Brief: Give the lines from the one containing "You are a computer-use" through the end of the entries as a JSON list of strings, one string per line, omitting blank lines and any pictures.

[Document and screenshot pointing entries]
= = = = = = =
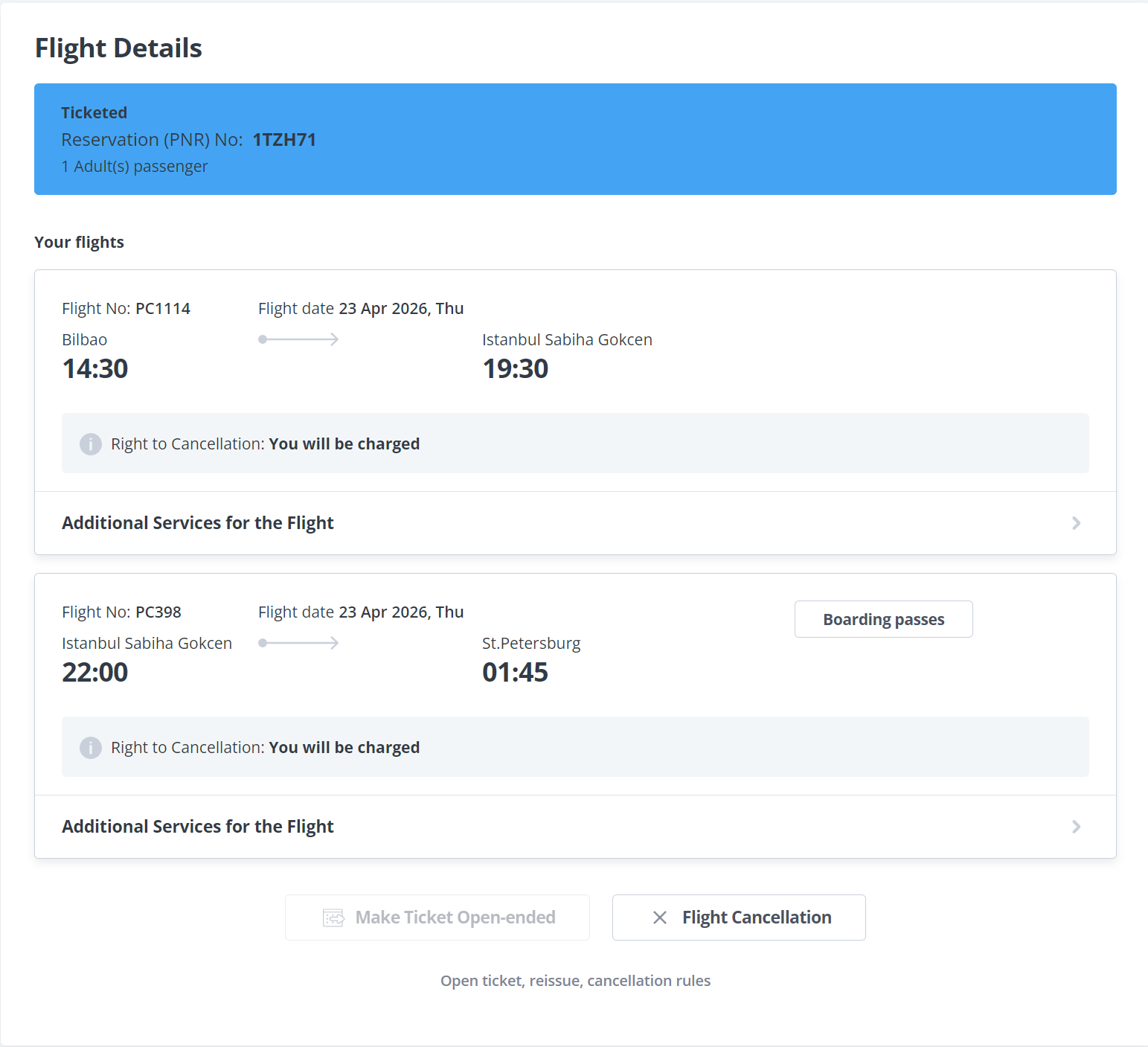Viewport: 1148px width, 1047px height.
Task: Open Boarding passes for flight PC398
Action: (x=883, y=619)
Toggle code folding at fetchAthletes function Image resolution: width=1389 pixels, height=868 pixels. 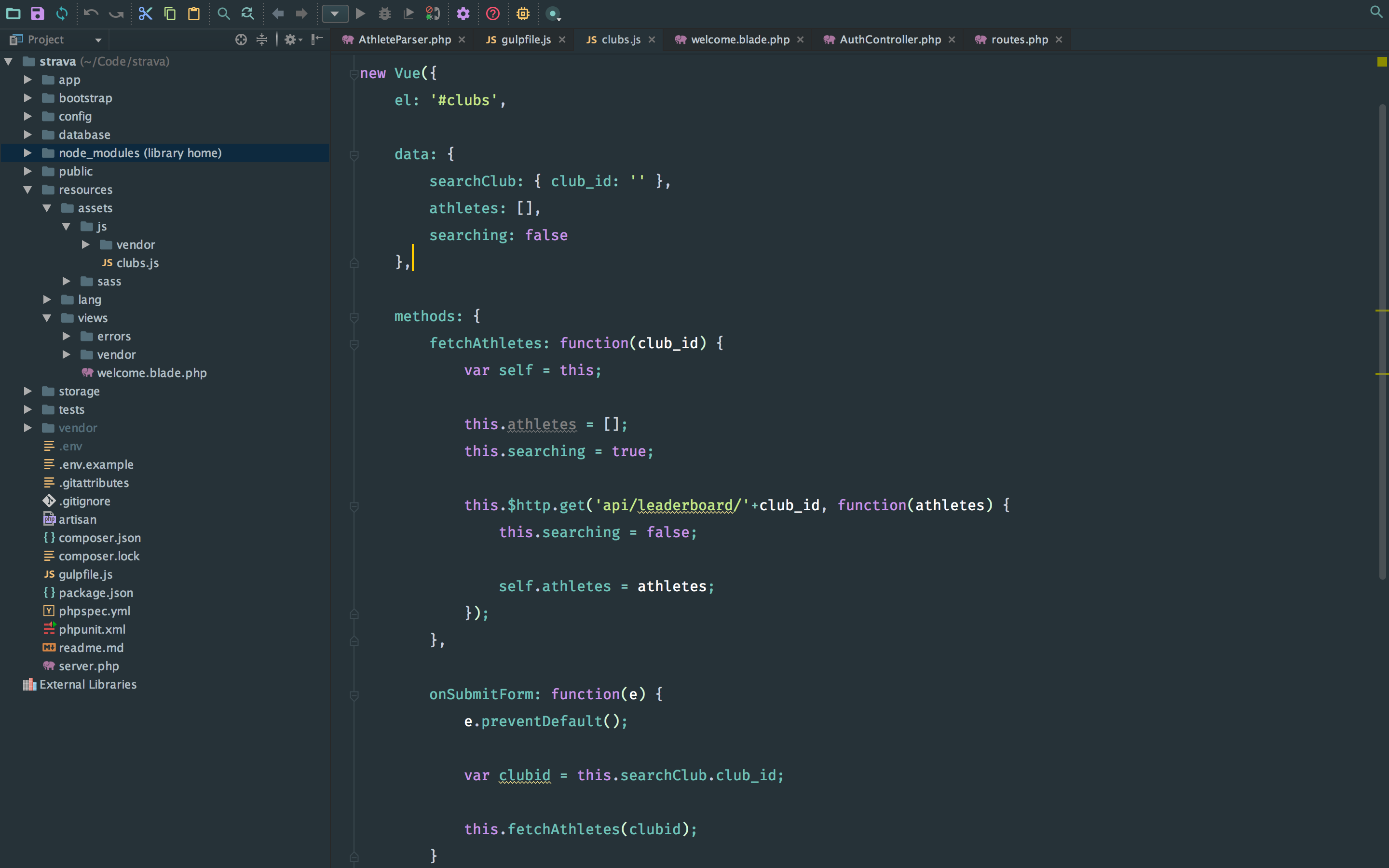click(354, 344)
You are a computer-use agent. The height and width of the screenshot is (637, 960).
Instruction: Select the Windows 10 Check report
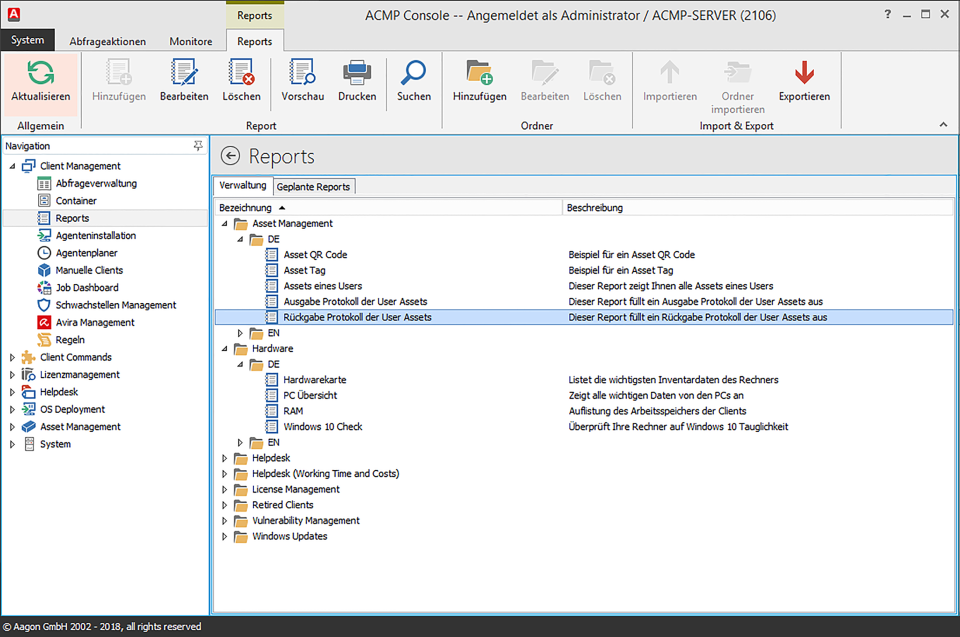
= = = = = = =
Expected answer:
[
  "You are a computer-use agent. The height and width of the screenshot is (637, 960).",
  "Instruction: Select the Windows 10 Check report"
]